The MQM, which dominates the country's financial capital Karachi, cited a new year fuel price increase as the main reason for its defection.
On Thursday, the government canceled the fuel price rise, prompting sharp criticism from both the IMF and U.S. Secretary of State Hillary Clinton.
In another blow to the economic reform programme, Gilani said on Friday a reformed general sales tax (RGST) would be put off until a political consensus could be reached.
"We have deferred ... We will not go forward until consensus is evolved," he said.
The MQM had strongly opposed the tax, calling it regressive.
The government, grappling with a widening fiscal deficit, has a woeful record on revenue collection. Pakistan has a tax-to-gross domestic product (GDP) ratio of about 10 percent, one of the lowest in the world.
A ROCK AND A HARD PLACE
The IMF wants greater fiscal discipline from the government through painful measures such as the sales tax, a condition for the loan's final two payments, worth more than $3 billion and spread over nine months through to September 30.
IMF officials were not available for comment on the decision to delay the sales tax but on Thursday both the IMF and the United States criticized the decision to rollback the fuel price increase.

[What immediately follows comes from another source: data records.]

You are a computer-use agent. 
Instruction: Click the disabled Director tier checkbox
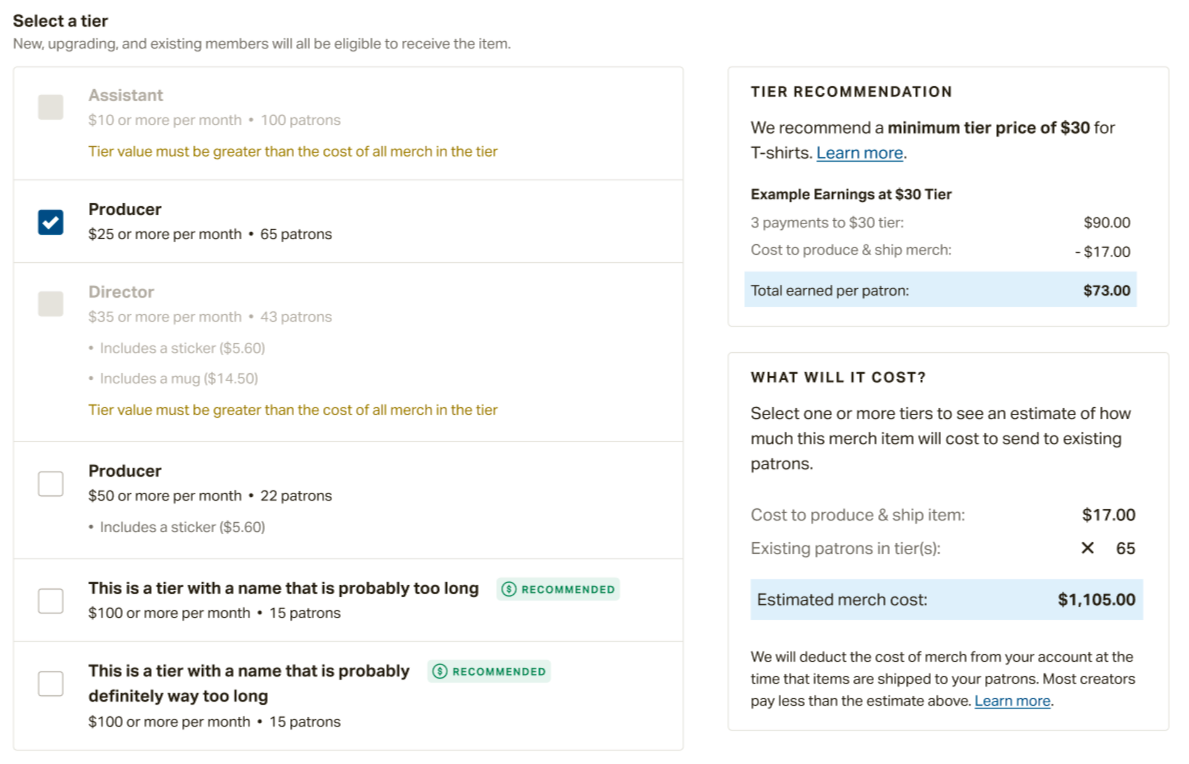click(51, 304)
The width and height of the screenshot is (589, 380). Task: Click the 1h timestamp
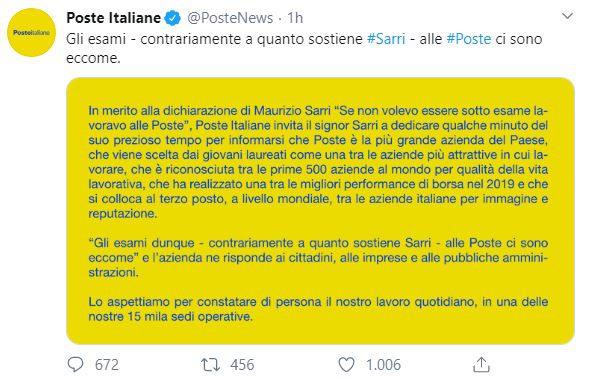(x=295, y=18)
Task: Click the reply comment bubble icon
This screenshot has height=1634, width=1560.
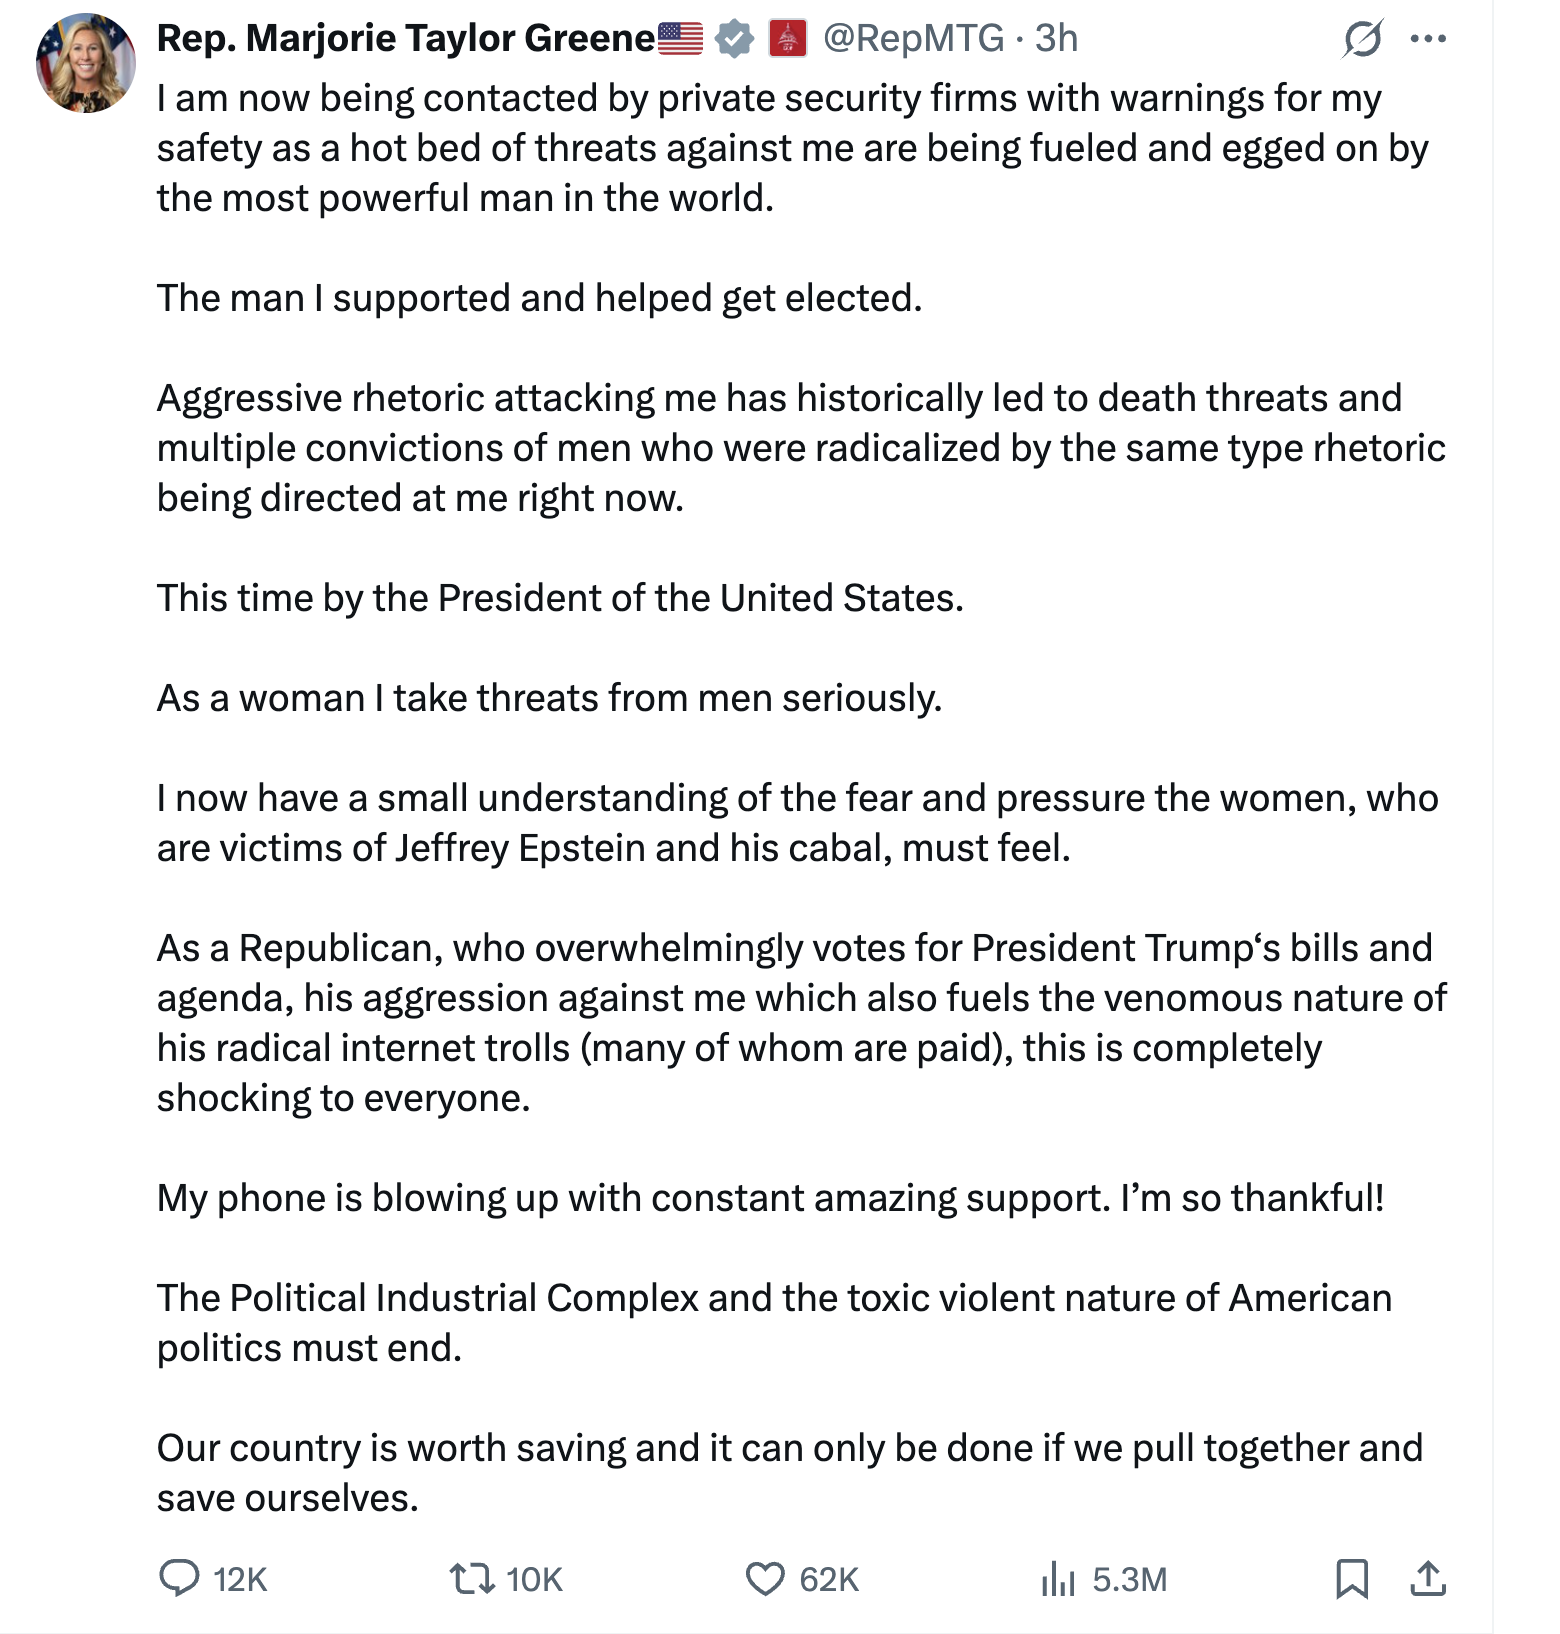Action: coord(180,1578)
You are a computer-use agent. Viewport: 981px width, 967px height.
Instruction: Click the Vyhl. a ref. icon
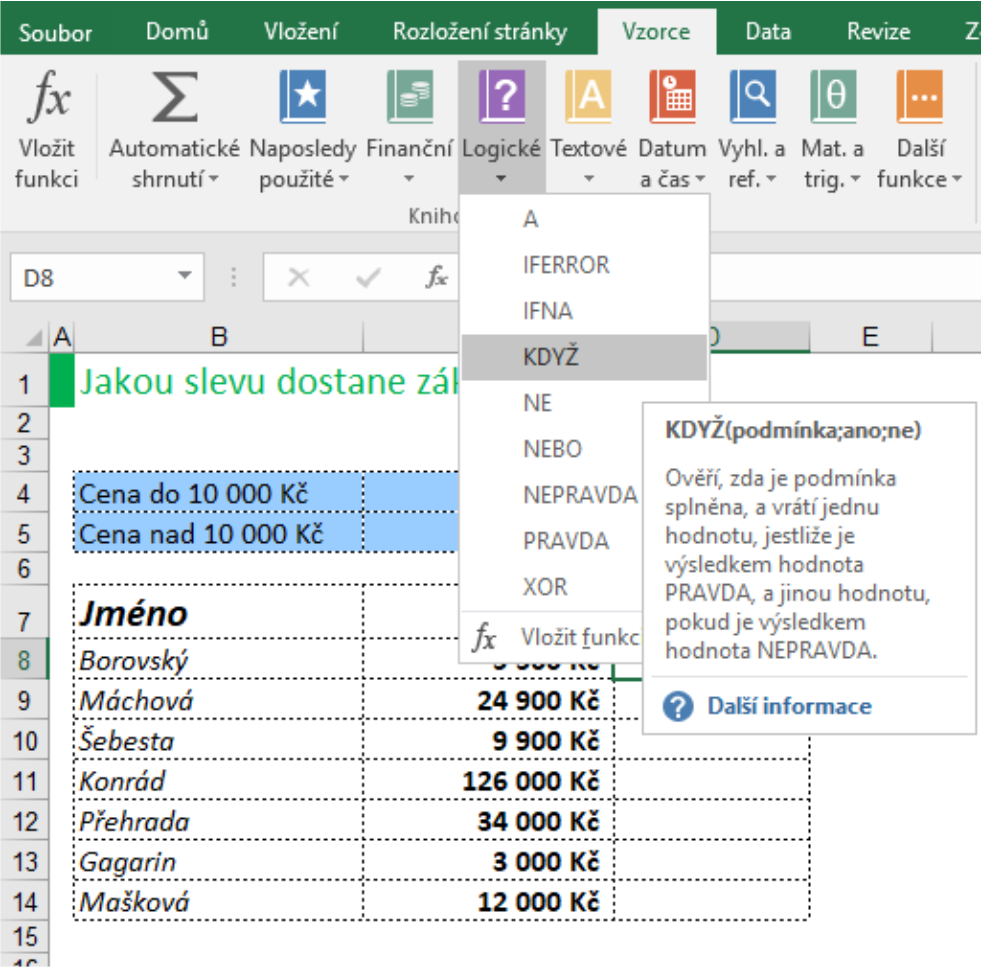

"We have made it clear, as I did in a meeting with their ambassador, that we think it is a mistake to reverse the progress that was being made to provide a stronger economic base for Pakistan," U.S. Secretary of State Hillary Clinton told a news conference.
The cancellation of the 9 percent fuel price increase, will mean the government will have to make up the difference when prices rise, increasing its spending and widening its budget deficit by as much as 0.2 to 0.3 percentage points of GDP in the 2010-2011 fiscal year, analysts estimated.
The reversal of the price increase would cost the government about 5 billion rupees ($58 million) a month, a senior Petroleum Ministry official said.
Combined with the delay in implementing the new reformed sales tax, analysts said the deficit target of 4.7 percent of GDP for this fiscal year would be almost impossible to achieve.
According to official sources, for the six months ending on December 31, the deficit stood at a provisional 2.6 percent of GDP.
In the past, the IMF has granted Pakistan waivers for overshooting deficit targets and may do the same again to avoid further destabilizing the major Western ally, which is vital to efforts to bring stability to neighboring Afghanistan.
But financial market analysts were dismayed by the government's decisions.
"It sends out a very negative signal to the lenders and investors that the reform implementation will not happen," said Asif Qureshi, director at Invisor Securities Ltd.
"Rather than providing the so-called relief to the common man, it will eventually become an added cost for them. The economic consequences of not implementing reforms will be huge."